In the last blogpost, we explained the different steps for installing the RWTH-framework, covering the steps from the installation of a virtual box using the right distribution of linux to handling the database.

Then, we presented how to build a corpus for character recognition from one’s own database. We had already been able to apply the system to a synthetic set of letters (more precisely, the set of the 52 upper- and lowercase letters) and we are now in the process of trying the system on a different database composed no more of single letters but of full lines of an already transcripted italian document.

Building this corpus is far more challenging than everything already done, and we will report here the progress made since last blogpost on that matter.

Methodology

Objectives

Our current aim is to build the corpus. This involves different tasks:

  • Create a dictionary containing every single different character existing in the database and the associated file. (This must be done carefully as some characters have different binary encoding).
  • Create the associated lexicons, containing the different characters used in the documents
  • Create the associated language model (Hidden Markov Model states) given the used characters
  • Choose training and testing sets
  • Create the corpus file (i.e. the files that contains the transcription for each line, formated in a special way)

We are using a Python script to generate all these files. Python is particularly useful for this task, as it is natively handling the Unicode standard, used to handle all possible characters in the entire world. With Python, it is easy to make sure that the same character is encoded always in the same way, which is an important point for us, especially concerning the quality of the training of the HMM model.

Shape of the database

The database we have (figuratively) in our hands, is composed of images in the PNG format, and several .txt files which contains the transcriptions by page.

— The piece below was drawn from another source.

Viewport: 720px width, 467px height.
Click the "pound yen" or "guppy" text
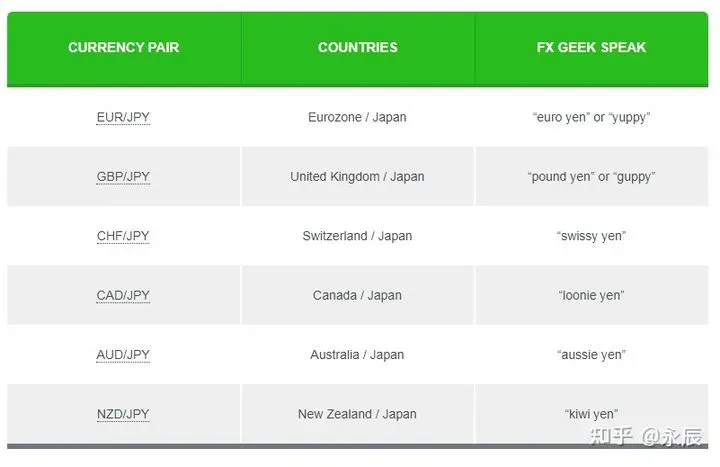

We will thus have to process those .txt in order to build the corpus.

Preliminary steps

As a matter of facts, we noticed that the different text files did not all have the same encoding. Some files were encoded in UTF-8, some not. This prevented us to create correctly the dictionary, as we could not handle the special characters as the “ç” which do not have the same binary encoding depending on the format.

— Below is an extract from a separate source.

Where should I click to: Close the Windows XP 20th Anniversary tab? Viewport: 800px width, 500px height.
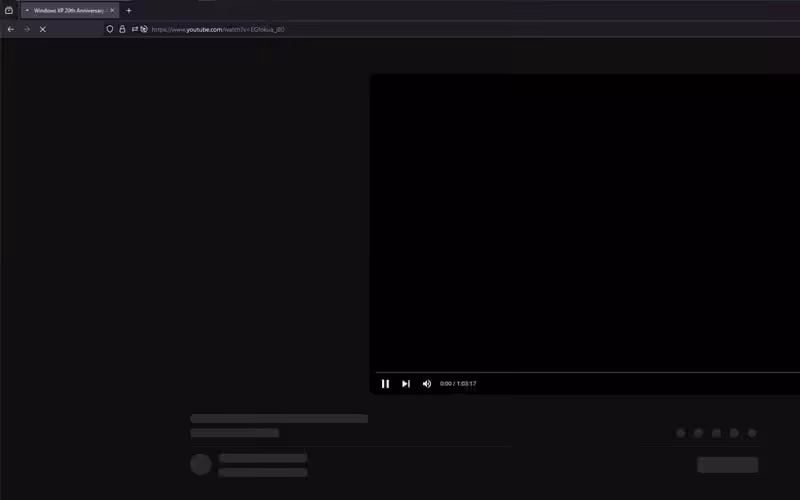[112, 10]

Thus, our first action was to code a bash script in order to convert all the different text files to the utf-8 encoding and get rid of this problem.

The script uses the iconv program to save a *.txt file into another *.txt file encoded in UTF-8.

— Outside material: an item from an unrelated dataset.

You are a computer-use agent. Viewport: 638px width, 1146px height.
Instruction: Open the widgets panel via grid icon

To detect the original encoding of the document to re-encode, we parse the output of the file -bi command.

Here is the full code of this short but very useful script:

for file in *.txt; do

iconv -f `file -bi $file | sed ‘s/text\/plain; charset=//’` -t utf-8 “$file” -o “${file%.txt}.utf8.txt”

done

Generation of the Lexicon and Language Model

Once we have our files encoded in UTF-8, we can use them to determine the set of used characters in the corpus in order to generate the lexicon and language models.

For that, we have started working on a Python script. This script first normalize the documents so that each character is always represented in the same way across all the corpus.

We then generate the lexicons files, in which we store the list of phonemes (here, there are characters) used in the corpus, and also add the special phonemes that for example mark the beginning and end of the sentences, or represent spaces between words.

We still need to generate the associated language model file. At first, we won’t really generate a proper language model, but only consider a pseudo-language model in which all the transitions are uniformly distributed.

We may then generate a language model based on 2-grams, or 1-grams if the results are not good. (But we don’t know yet if it is a good idea, as the training data may not be sufficient to generate a good language model.)

Generation of the training and testing set

After having generated the lexicon and language model, we will have to separate our data into training and testing datasets.

It will let us know how the algorithm is performing, and will guide us on which things to tune.

Current advancement and future plans

The construction of the new database is currently a work in progress. For now, we have already managed to extract the dictionary of letters (in the same encoding) and integrated it into the lexicon file.There, they are described with their original symbol as seen in the data. We might want to be able to represent some of those characters by some other symbols, if the RWTH-OCR package can not handle them correctly. We will apply this correction if necessary after our initial tests.

At this point, we still need to generate the language models, the training and testing corpus. The chosen language model shouldn’t be very difficult to generate. Indeed as a simple model has been chosen we already have all the necessary information for the generation of the language model file. The simple model of equiprobability (or maybe monograms) has been chosen because the considered language is not in its modern form, and we thus have very little statistical information about it.

As for the generation of the training and testing set, we will need to separate the database in two parts and, more importantly, decorticate every line of the transcription to split into what is called “phonemes” in the system, which consists of a basic digital representation of a character in the system.

In conclusion, we are continuing the project actively and are hoping to soon get some results, that are as promising as the ones obtained with the character database, even though the complexity of the problem is much more important.